▶ **Required work**: Copy every line of the data below verbatim, without any changes.

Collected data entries
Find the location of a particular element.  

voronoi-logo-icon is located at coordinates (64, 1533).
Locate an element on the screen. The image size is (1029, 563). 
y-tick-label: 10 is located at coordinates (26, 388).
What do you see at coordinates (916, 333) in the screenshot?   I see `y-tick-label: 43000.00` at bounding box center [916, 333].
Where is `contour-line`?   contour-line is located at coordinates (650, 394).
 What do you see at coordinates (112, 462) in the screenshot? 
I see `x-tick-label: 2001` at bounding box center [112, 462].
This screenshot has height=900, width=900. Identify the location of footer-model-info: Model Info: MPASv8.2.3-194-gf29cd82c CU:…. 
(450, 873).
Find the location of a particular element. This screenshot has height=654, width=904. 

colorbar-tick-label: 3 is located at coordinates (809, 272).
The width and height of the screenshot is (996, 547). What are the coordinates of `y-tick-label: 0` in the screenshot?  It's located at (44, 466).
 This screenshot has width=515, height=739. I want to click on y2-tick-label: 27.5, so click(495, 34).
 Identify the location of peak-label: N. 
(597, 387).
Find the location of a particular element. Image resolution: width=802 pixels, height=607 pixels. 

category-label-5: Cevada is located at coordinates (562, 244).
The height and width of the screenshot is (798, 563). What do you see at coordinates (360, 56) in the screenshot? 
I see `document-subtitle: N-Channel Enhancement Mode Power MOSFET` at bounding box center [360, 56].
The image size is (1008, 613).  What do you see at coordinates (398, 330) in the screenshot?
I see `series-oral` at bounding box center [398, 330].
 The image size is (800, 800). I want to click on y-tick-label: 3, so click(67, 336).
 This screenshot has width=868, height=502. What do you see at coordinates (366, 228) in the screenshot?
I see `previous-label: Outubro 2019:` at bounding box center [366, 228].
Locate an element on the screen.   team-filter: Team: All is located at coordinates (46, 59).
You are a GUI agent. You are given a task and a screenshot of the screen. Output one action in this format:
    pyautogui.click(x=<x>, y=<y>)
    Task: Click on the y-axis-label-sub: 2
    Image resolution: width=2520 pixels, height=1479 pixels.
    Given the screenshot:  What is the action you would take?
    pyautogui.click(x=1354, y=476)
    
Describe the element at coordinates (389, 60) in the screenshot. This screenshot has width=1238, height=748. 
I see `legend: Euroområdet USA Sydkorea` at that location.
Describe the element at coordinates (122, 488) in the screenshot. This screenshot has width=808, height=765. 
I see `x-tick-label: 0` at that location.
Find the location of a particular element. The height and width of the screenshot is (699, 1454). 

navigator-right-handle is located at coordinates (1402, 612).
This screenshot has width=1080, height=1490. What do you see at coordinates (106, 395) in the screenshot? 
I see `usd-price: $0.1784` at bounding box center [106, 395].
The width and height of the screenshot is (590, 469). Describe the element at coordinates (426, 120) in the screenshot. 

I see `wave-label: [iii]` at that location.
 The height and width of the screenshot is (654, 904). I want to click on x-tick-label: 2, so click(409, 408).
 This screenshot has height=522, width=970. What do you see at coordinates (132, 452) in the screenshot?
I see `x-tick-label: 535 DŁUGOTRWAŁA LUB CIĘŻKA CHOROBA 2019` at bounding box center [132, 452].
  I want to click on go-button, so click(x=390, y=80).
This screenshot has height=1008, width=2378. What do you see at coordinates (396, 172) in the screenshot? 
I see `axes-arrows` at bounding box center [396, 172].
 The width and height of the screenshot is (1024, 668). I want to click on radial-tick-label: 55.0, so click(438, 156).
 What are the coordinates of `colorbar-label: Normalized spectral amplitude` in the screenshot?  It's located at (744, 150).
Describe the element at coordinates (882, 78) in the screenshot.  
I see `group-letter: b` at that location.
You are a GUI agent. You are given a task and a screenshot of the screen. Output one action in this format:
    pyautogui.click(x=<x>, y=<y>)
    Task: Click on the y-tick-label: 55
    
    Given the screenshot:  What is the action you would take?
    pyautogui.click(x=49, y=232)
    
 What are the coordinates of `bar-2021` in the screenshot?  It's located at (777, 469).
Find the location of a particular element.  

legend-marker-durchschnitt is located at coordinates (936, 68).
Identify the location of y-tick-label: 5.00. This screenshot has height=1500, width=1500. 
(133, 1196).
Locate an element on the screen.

▶ **Exercise output**:
Find the location of a particular element.  

voronoi-logo-icon is located at coordinates (64, 1533).
Locate an element on the screen. The image size is (1029, 563). 
y-tick-label: 10 is located at coordinates (26, 388).
What do you see at coordinates (916, 333) in the screenshot?   I see `y-tick-label: 43000.00` at bounding box center [916, 333].
Where is `contour-line`?   contour-line is located at coordinates (650, 394).
 What do you see at coordinates (112, 462) in the screenshot? 
I see `x-tick-label: 2001` at bounding box center [112, 462].
This screenshot has height=900, width=900. Identify the location of footer-model-info: Model Info: MPASv8.2.3-194-gf29cd82c CU:…. 
(450, 873).
Find the location of a particular element. This screenshot has height=654, width=904. 

colorbar-tick-label: 3 is located at coordinates (809, 272).
The width and height of the screenshot is (996, 547). What are the coordinates of `y-tick-label: 0` in the screenshot?  It's located at (44, 466).
 This screenshot has width=515, height=739. I want to click on y2-tick-label: 27.5, so click(495, 34).
 Identify the location of peak-label: N. 
(597, 387).
Find the location of a particular element. Image resolution: width=802 pixels, height=607 pixels. 

category-label-5: Cevada is located at coordinates (562, 244).
The height and width of the screenshot is (798, 563). What do you see at coordinates (360, 56) in the screenshot? 
I see `document-subtitle: N-Channel Enhancement Mode Power MOSFET` at bounding box center [360, 56].
The image size is (1008, 613).  What do you see at coordinates (398, 330) in the screenshot?
I see `series-oral` at bounding box center [398, 330].
 The image size is (800, 800). I want to click on y-tick-label: 3, so click(67, 336).
 This screenshot has width=868, height=502. What do you see at coordinates (366, 228) in the screenshot?
I see `previous-label: Outubro 2019:` at bounding box center [366, 228].
Locate an element on the screen.   team-filter: Team: All is located at coordinates (46, 59).
You are a GUI agent. You are given a task and a screenshot of the screen. Output one action in this format:
    pyautogui.click(x=<x>, y=<y>)
    Task: Click on the y-axis-label-sub: 2
    Image resolution: width=2520 pixels, height=1479 pixels.
    Given the screenshot:  What is the action you would take?
    pyautogui.click(x=1354, y=476)
    
Describe the element at coordinates (389, 60) in the screenshot. This screenshot has width=1238, height=748. 
I see `legend: Euroområdet USA Sydkorea` at that location.
Describe the element at coordinates (122, 488) in the screenshot. This screenshot has width=808, height=765. 
I see `x-tick-label: 0` at that location.
Find the location of a particular element. The height and width of the screenshot is (699, 1454). 

navigator-right-handle is located at coordinates (1402, 612).
This screenshot has width=1080, height=1490. What do you see at coordinates (106, 395) in the screenshot? 
I see `usd-price: $0.1784` at bounding box center [106, 395].
The width and height of the screenshot is (590, 469). Describe the element at coordinates (426, 120) in the screenshot. 

I see `wave-label: [iii]` at that location.
 The height and width of the screenshot is (654, 904). I want to click on x-tick-label: 2, so click(409, 408).
 This screenshot has height=522, width=970. What do you see at coordinates (132, 452) in the screenshot?
I see `x-tick-label: 535 DŁUGOTRWAŁA LUB CIĘŻKA CHOROBA 2019` at bounding box center [132, 452].
  I want to click on go-button, so click(x=390, y=80).
This screenshot has height=1008, width=2378. What do you see at coordinates (396, 172) in the screenshot? 
I see `axes-arrows` at bounding box center [396, 172].
 The width and height of the screenshot is (1024, 668). I want to click on radial-tick-label: 55.0, so click(438, 156).
 What are the coordinates of `colorbar-label: Normalized spectral amplitude` in the screenshot?  It's located at (744, 150).
Describe the element at coordinates (882, 78) in the screenshot.  
I see `group-letter: b` at that location.
You are a GUI agent. You are given a task and a screenshot of the screen. Output one action in this format:
    pyautogui.click(x=<x>, y=<y>)
    Task: Click on the y-tick-label: 55
    
    Given the screenshot:  What is the action you would take?
    pyautogui.click(x=49, y=232)
    
 What are the coordinates of `bar-2021` in the screenshot?  It's located at (777, 469).
Find the location of a particular element.  

legend-marker-durchschnitt is located at coordinates (936, 68).
Identify the location of y-tick-label: 5.00. This screenshot has height=1500, width=1500. 
(133, 1196).
Locate an element on the screen.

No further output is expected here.